What is expected: Starting at the line that contains "This screenshot has width=2576, height=784." and ending at the end of the data, rewrite those lines as a numbered list, skipping blank lines and leaving out the pictures.

===== Task data =====

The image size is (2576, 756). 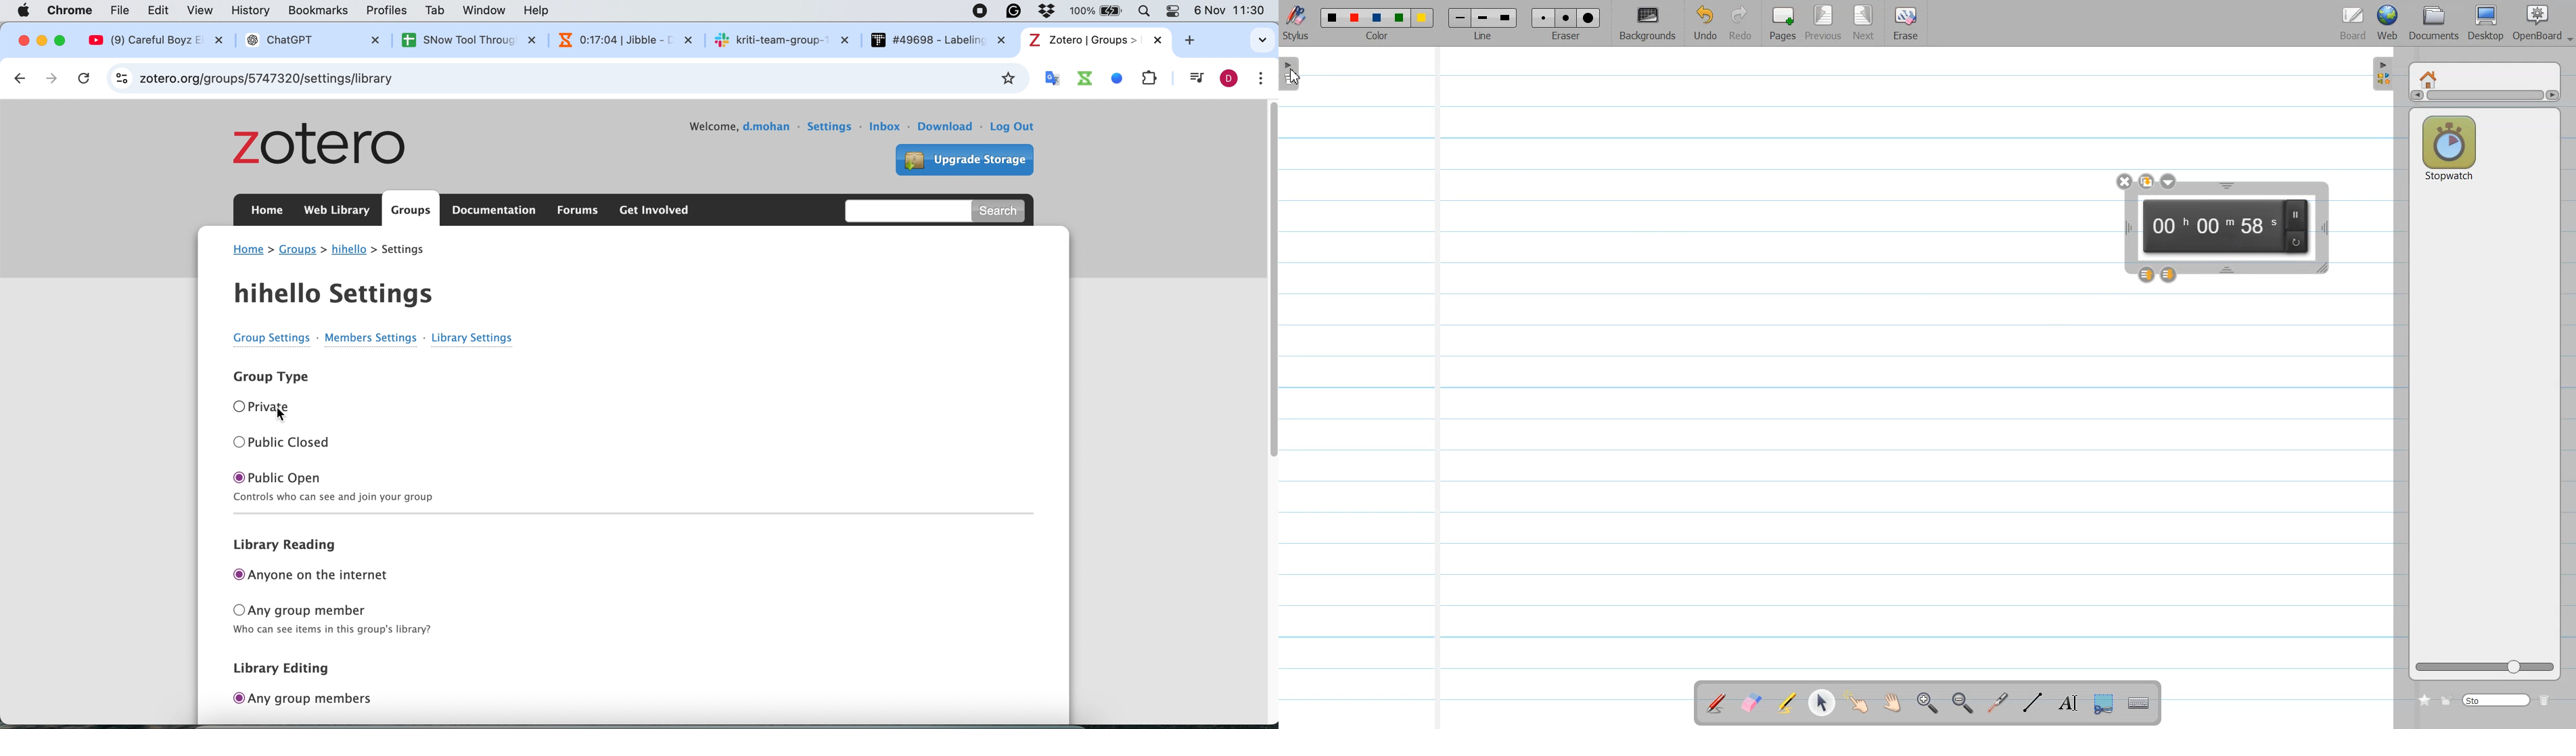 What do you see at coordinates (514, 496) in the screenshot?
I see `Control who can see and join your group` at bounding box center [514, 496].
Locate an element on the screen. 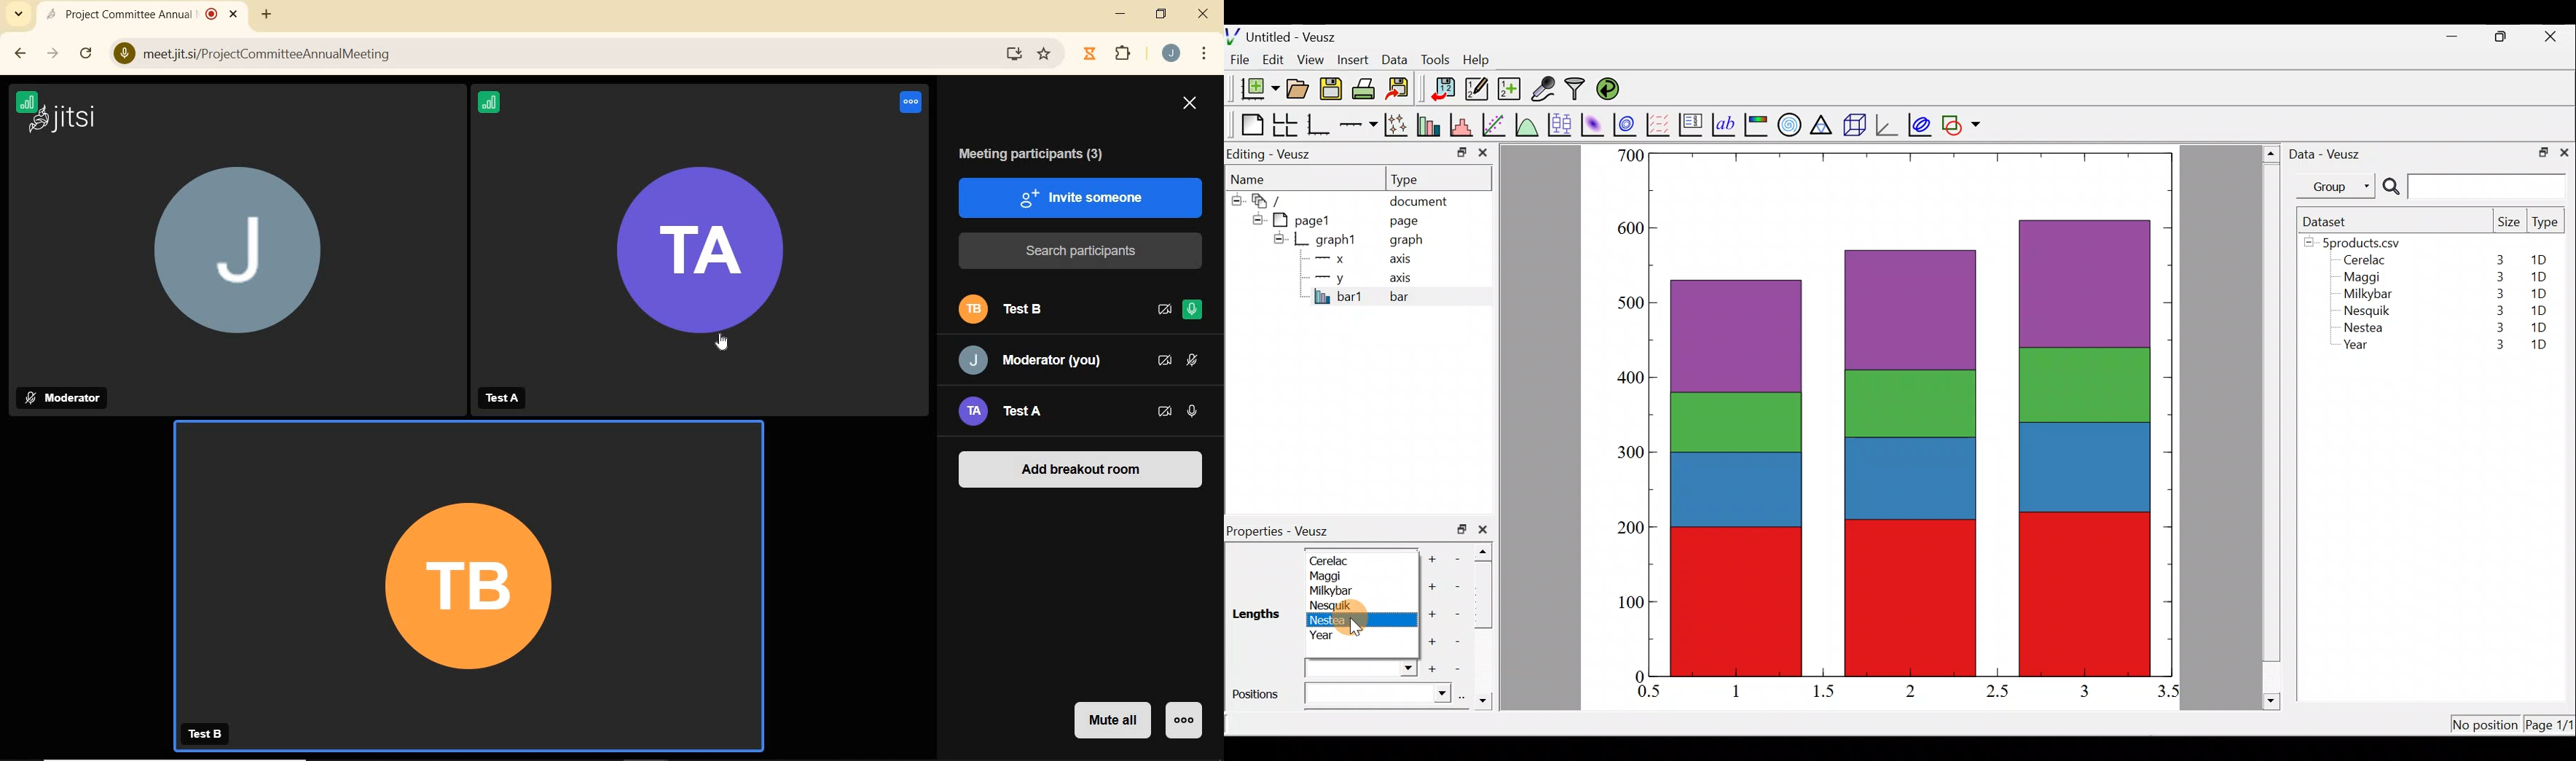 The height and width of the screenshot is (784, 2576). scroll bar is located at coordinates (2272, 425).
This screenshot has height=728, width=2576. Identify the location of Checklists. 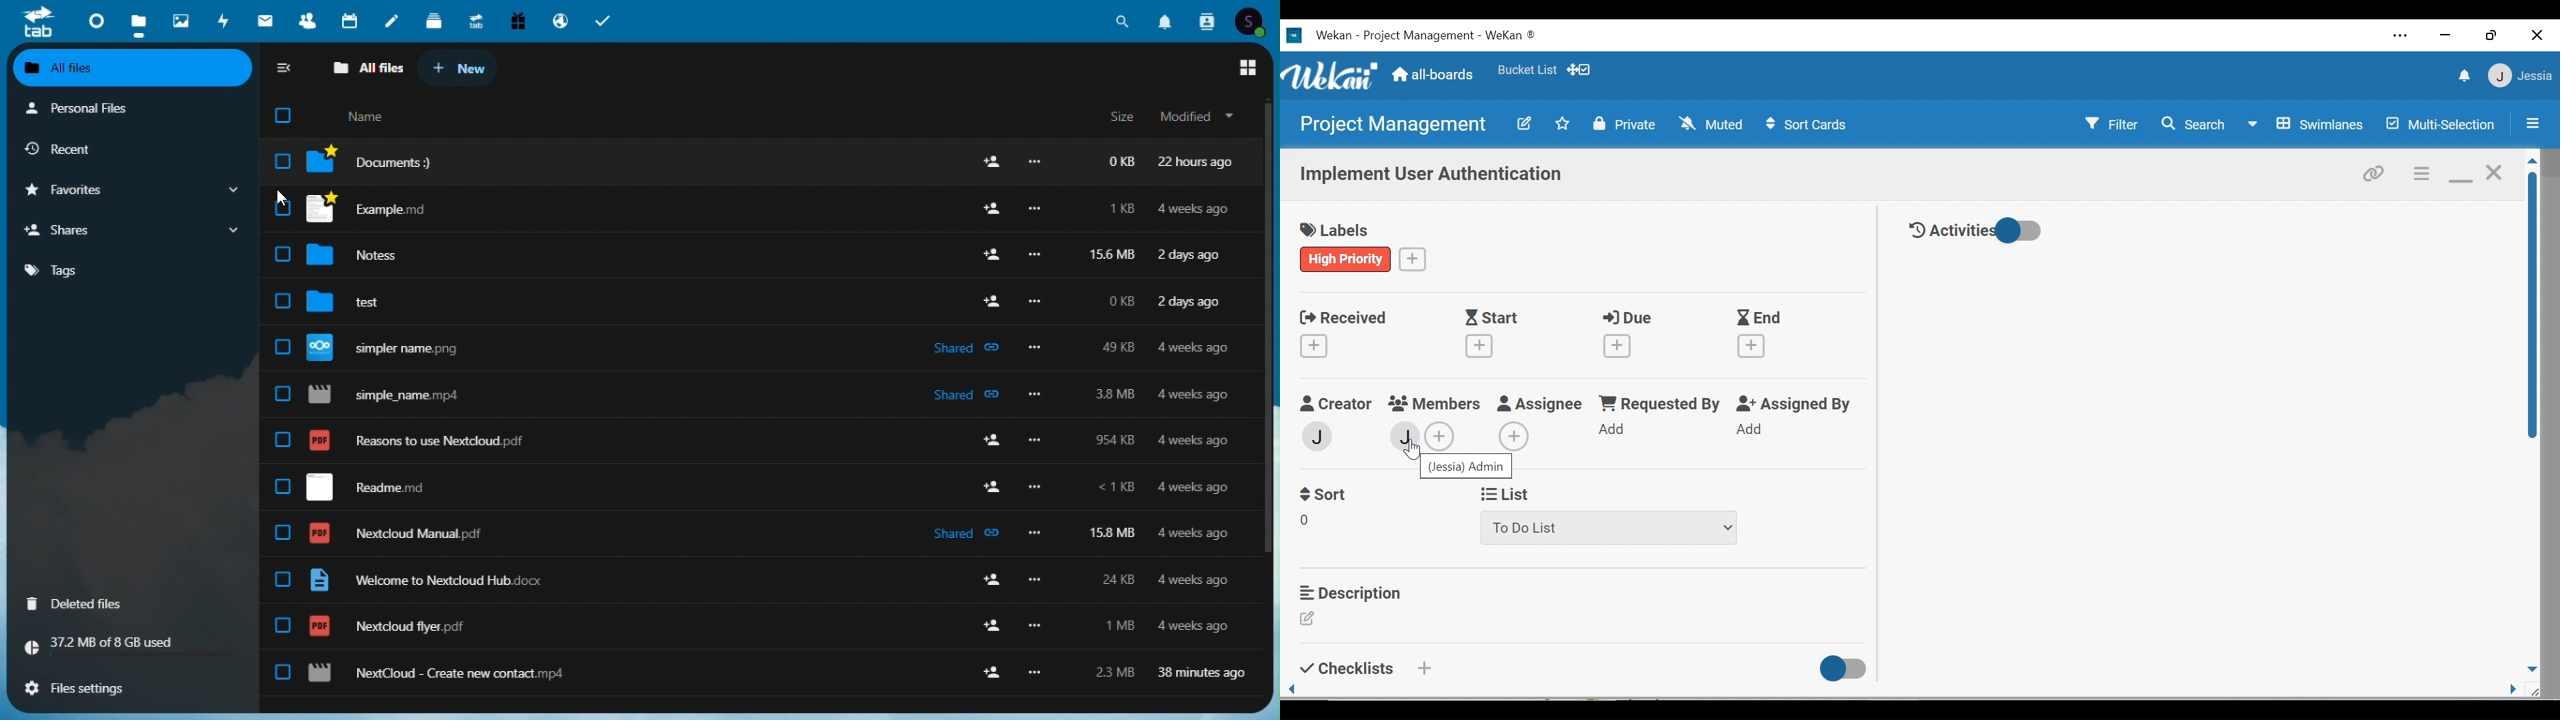
(1344, 668).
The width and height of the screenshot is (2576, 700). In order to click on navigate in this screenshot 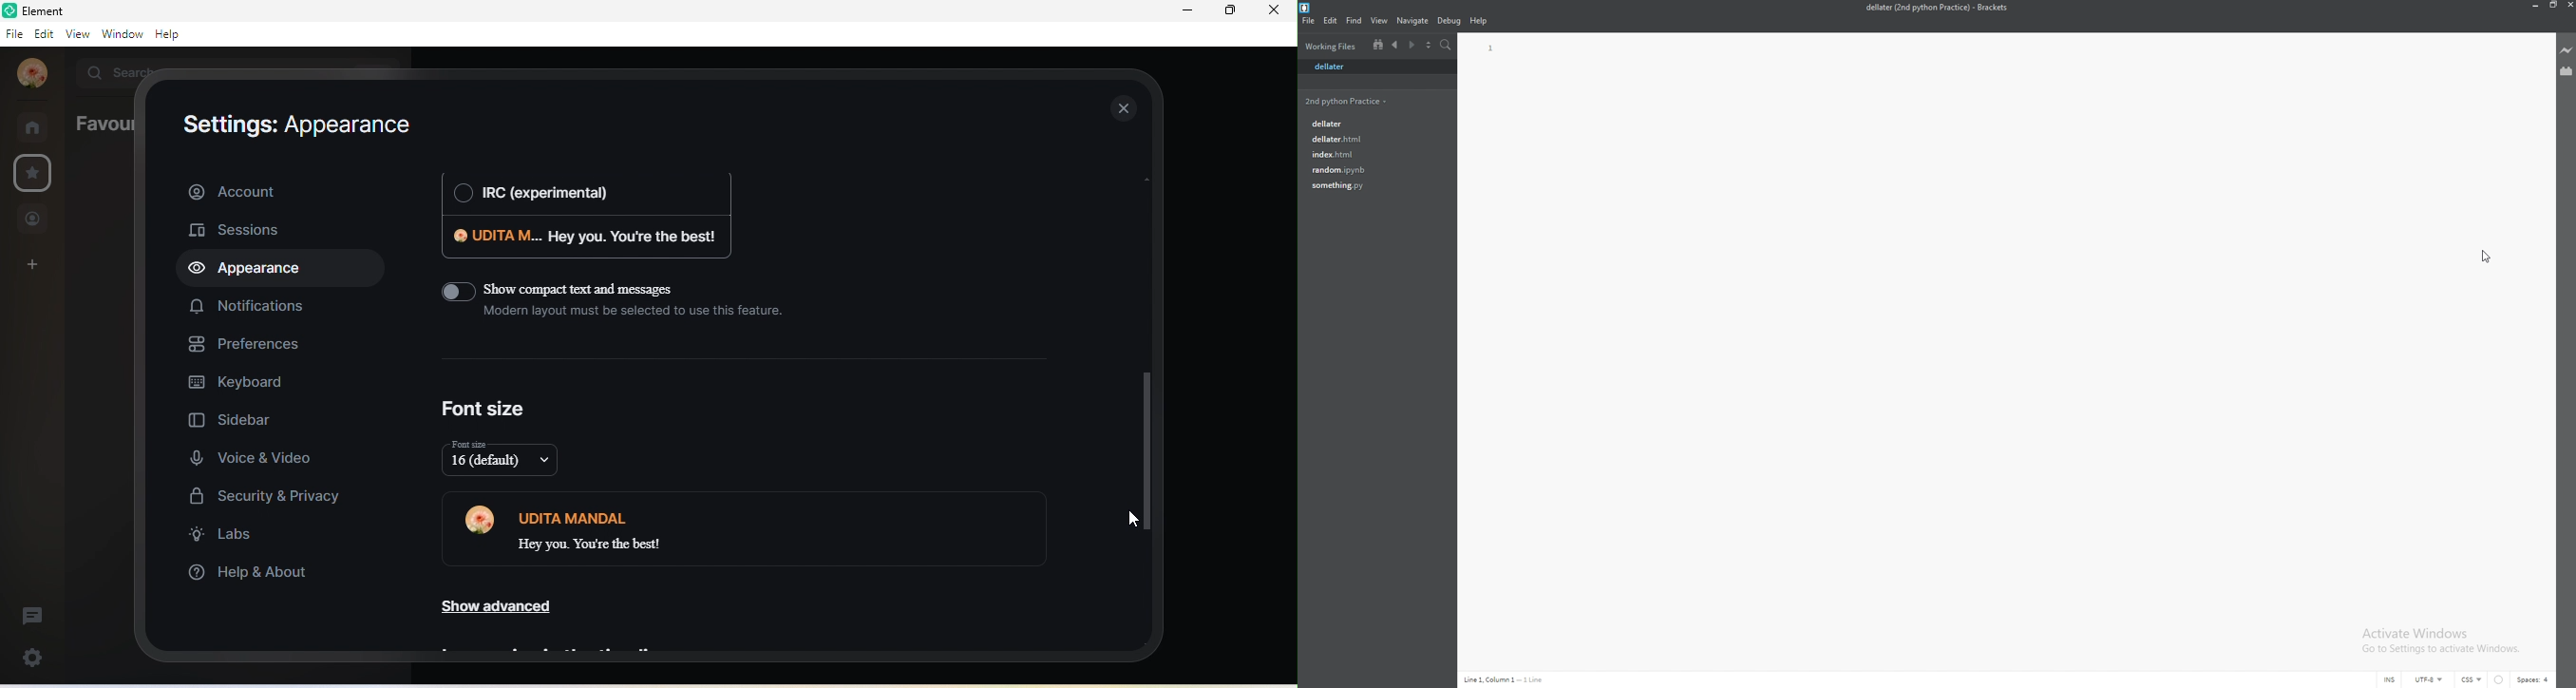, I will do `click(1413, 21)`.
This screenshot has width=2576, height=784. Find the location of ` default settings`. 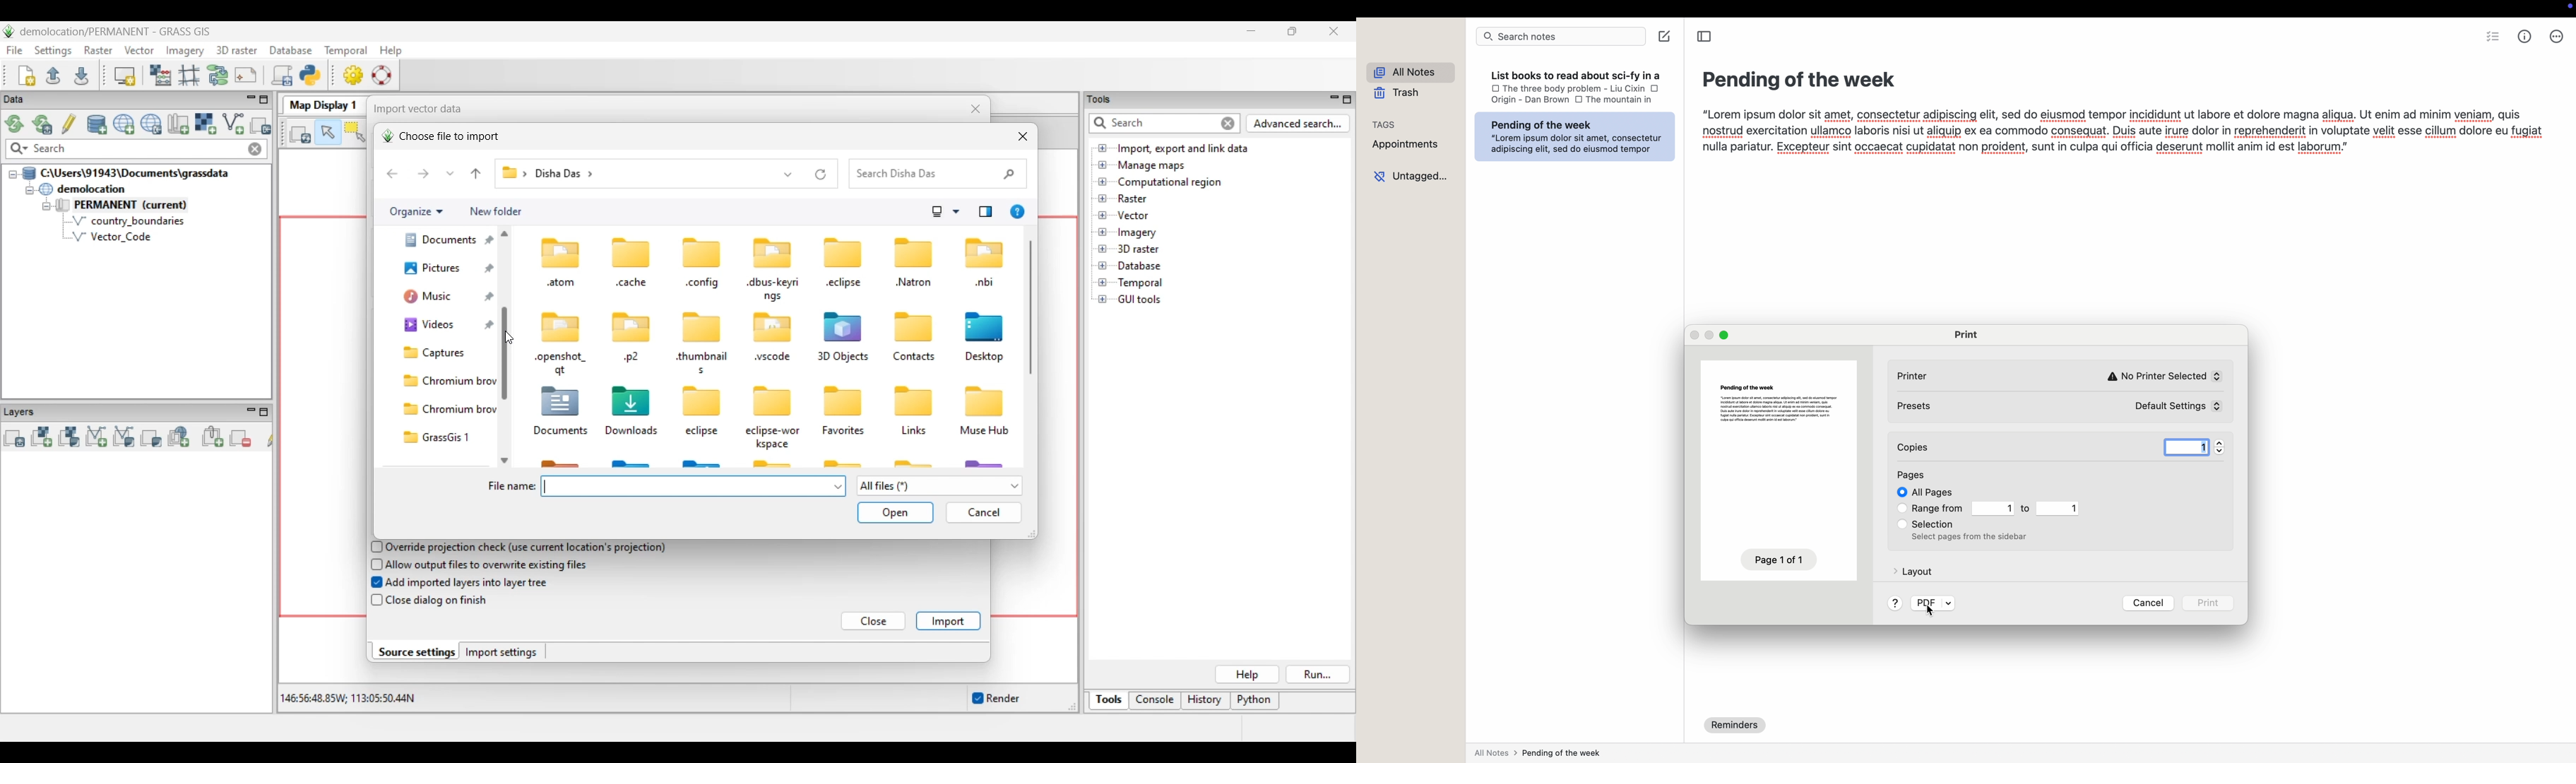

 default settings is located at coordinates (2170, 406).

=====

Final result:
1. This screenshot has width=2576, height=784. Find the location of ` default settings`. 
2.  default settings is located at coordinates (2170, 406).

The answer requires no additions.